Increased carbon dioxide from fossil fuel combustion results in an enrichment of CO2 in the global carbon cycle. Recent evidence indicates that rising atmospheric CO2 impacts the partial pressure of carbon dioxide (pCO2) in freshwaters. This affects freshwater biota by disrupting chemical communication between predator and prey. One such well-described predator-prey interaction is the phantom midge larva Chaoborus preying on the freshwater crustacean Daphnia pulex. To counter Chaoborus predation, D. pulex develops defensive neckteeth in response to chemical cues. The strength of neckteeth expression is reduced when D. pulex experience elevated pCO2 levels. This is discussed to directly impair predator perception and results in reduced defence expression. However, it is not known whether there are also long-term effects associated with continuous elevated pCO2. Here, we investigated the effect of long-term exposure of D. pulex to elevated pCO2 levels in a life-table experiment over three generations. Using a flow-through system, we continuously exposed D. pulex to cues released by the predatory larva Chaoborus and control or elevated pCO2 levels. We determined morphological defence expression in the 2nd juvenile instar and the number of neonates as a measure for life-history traits over three successive generations. We detected that elevated pCO2 significantly reduces the expression of predator-induced morphological defences (i.e. neckteeth) and life-history parameters (i.e. number of neonates) in successive generations. Our data clearly show that at least three generations become more vulnerable to predation without indications of transgenerational acclimation. As Daphnia is a keystone grazer of freshwater ecosystems, this may destabilise population growth rates. In conclusion, long-term effects of pCO2-induced reduction of predator-induced plasticity may significantly affect trophic interactions.

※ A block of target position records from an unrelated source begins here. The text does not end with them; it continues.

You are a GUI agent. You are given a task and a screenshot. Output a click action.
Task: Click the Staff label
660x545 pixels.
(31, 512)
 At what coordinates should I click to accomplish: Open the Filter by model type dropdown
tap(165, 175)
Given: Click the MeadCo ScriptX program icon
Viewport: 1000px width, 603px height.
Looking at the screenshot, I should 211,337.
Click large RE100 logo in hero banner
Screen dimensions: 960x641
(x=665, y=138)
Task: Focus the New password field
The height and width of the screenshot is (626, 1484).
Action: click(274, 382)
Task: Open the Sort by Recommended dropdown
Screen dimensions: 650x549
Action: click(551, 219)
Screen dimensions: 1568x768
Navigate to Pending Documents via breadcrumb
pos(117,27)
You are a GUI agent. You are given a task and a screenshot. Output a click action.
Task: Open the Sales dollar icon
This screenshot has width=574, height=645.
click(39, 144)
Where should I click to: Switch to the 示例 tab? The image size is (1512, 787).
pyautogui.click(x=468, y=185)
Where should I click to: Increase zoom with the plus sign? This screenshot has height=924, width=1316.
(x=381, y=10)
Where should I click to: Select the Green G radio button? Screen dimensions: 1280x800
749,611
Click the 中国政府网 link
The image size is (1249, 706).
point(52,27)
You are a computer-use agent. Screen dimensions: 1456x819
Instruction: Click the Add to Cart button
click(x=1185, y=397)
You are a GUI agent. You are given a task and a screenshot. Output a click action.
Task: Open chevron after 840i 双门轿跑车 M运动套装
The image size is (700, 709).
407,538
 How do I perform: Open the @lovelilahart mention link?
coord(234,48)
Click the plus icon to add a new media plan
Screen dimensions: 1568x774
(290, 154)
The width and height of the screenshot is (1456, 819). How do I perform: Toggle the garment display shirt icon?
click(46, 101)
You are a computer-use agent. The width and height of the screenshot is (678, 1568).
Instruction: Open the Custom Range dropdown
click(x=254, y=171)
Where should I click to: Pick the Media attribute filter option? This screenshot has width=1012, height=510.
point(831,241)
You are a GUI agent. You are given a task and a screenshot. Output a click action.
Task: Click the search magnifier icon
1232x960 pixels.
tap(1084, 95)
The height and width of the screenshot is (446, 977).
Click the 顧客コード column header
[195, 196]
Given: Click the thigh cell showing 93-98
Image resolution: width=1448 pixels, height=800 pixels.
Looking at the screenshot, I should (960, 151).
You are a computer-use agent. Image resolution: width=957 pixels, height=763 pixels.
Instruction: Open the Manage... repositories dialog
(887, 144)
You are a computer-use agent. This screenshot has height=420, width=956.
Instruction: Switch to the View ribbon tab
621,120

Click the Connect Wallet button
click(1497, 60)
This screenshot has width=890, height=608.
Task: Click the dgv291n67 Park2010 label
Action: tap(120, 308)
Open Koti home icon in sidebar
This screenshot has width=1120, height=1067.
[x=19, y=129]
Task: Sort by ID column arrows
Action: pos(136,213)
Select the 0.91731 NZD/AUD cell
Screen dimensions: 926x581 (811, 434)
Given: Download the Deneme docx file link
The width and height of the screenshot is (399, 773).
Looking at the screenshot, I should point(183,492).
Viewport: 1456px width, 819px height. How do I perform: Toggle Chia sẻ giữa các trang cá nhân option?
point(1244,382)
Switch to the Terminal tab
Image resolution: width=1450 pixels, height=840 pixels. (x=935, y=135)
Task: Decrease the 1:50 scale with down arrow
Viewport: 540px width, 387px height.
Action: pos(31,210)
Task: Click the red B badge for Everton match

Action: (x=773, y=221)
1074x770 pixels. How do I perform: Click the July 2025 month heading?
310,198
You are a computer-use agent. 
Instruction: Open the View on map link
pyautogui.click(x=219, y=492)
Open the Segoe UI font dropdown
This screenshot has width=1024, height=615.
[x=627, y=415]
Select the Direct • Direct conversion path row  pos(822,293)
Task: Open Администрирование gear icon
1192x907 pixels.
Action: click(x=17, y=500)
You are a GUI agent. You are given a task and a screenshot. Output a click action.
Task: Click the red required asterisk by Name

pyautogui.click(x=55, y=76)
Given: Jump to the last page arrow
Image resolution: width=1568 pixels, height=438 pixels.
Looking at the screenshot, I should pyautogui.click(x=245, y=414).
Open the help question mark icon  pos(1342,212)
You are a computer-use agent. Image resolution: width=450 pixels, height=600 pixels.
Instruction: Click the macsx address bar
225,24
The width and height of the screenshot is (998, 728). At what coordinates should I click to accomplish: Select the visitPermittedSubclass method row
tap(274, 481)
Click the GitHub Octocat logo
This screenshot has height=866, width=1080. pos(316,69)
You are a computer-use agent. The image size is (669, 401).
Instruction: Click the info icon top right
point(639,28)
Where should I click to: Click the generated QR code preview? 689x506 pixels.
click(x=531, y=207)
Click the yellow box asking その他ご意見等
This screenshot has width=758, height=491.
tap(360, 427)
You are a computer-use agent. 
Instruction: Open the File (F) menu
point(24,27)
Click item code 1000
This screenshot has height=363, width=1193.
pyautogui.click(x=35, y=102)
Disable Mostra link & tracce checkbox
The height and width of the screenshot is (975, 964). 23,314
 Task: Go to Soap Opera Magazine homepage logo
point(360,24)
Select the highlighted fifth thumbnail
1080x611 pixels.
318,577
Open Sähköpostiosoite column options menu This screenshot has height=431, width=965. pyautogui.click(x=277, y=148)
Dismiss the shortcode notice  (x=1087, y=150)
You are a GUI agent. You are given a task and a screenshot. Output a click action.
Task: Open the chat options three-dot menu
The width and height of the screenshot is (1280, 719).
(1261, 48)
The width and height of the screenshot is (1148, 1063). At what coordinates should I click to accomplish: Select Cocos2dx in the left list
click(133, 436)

Rising pCO2 in Freshwater Ecosystems Has the Potential to Negatively Affect Predator-Induced Defenses in Daphnia.

Anthropogenically released CO2 accumulates in the global carbon cycle and is anticipated to imbalance global carbon fluxes [1]. For example, increased atmospheric CO2 induces a net air-to-sea flux where the oceans take up large amounts of atmospheric CO2 (i.e., ocean acidification [2-5]). Research on ocean acidification is ongoing, and studies have demonstrated the consequences for ecosystems and organismal biology with major impacts on marine food webs, nutrient cycles, overall productivity, and biodiversity [6-9]. Yet, surprisingly little is known about the impact of anthropogenically caused CO2 on freshwater systems due to their more complex biogeochemistry. The current consensus, yet lacking data evidence, is that anthropogenic CO2 does indeed affect freshwater carbon hydrogeochemistry, causing increased pCO2 in freshwater bodies [10-13]. We analyzed long-term data from four freshwater reservoirs and observed a continuous pCO2 increase associated with a decrease in pH, indicating that not only the oceans but also inland waters are accumulating CO2. We tested the effect of pCO2-dependent freshwater acidification using the cosmopolite crustacean Daphnia. For general validity, control pCO2-levels were based on the present global pCO2 average. Treatments were selected with very high pCO2 levels, assuming a continuous non-linear increase of pCO2, reflecting worst-case-scenario future pCO2 levels. Such levels of elevated pCO2 reduced the ability of Daphnia to sense its predators and form adequate inducible defenses. We furthermore determined that pCO2 and not the resulting reduction in pH impairs predator perception. If pCO2 alters chemical communication between freshwater species, this perturbs intra- and interspecific information transfer, which may affect all trophic levels.